Molecular docking of 2-(benzimidazol-2-ylthio)-N-phenylacetamide-derived small-molecule agonists of human formyl peptide receptor 1.

Human N-formyl peptide receptor 1 (FPR1) is a G protein-coupled receptor (GPCR) involved in host defense and sensing cellular damage. Since structure-based ligand design for many GPCRs, including FPR1, is restricted by the lack of experimental three dimensional structures, homology modeling has been widely used to study GPCR-ligand binding. Indeed, receptor-ligand binding mode predictions can be derived from homology modeling with supporting ligand information.
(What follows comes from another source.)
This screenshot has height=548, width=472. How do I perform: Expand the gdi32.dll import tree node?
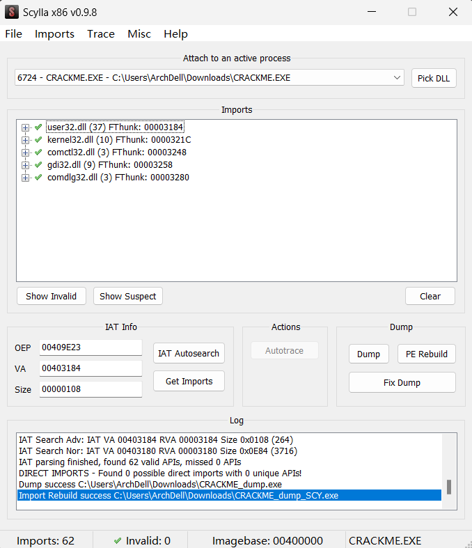click(x=26, y=165)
In the present work, we report comparative docking studies of 2-(benzimidazol-2-ylthio)-N-phenylacetamide derived FPR1 agonists, identified here and previously, with several known FPR1 peptide agonists in a FPR1 homology model that is based on the crystal structure of bovine rhodopsin. We found that the binding pocket of the most active molecules shares some common features with high affinity FPR1 peptide agonists, suggesting that they may bind to similar binding sites. Classification tree analysis led to the derivation of a good recognition model based on four amino acid descriptors for distinguishing FPR1 ligands from inactive analogs. Hence, the corresponding residues (Thr199, Arg201, Gly202, and Ala261) can be considered as markers of important areas in the ligand binding site. Concurrently, we identified several unique binding features of benzimidazole derivatives and showed that alkoxy-substituents of the benzimidazole ring are located within a FPR1 hole bounded by Thr199, Thr265, Ile268, and Leu271 or in a groove in the vicinity of Leu198, Arg201, Gly202, and Arg205. The understanding of these molecular features will likely prove beneficial in future design of novel FPR1 agonists based on the benzimidazole scaffold.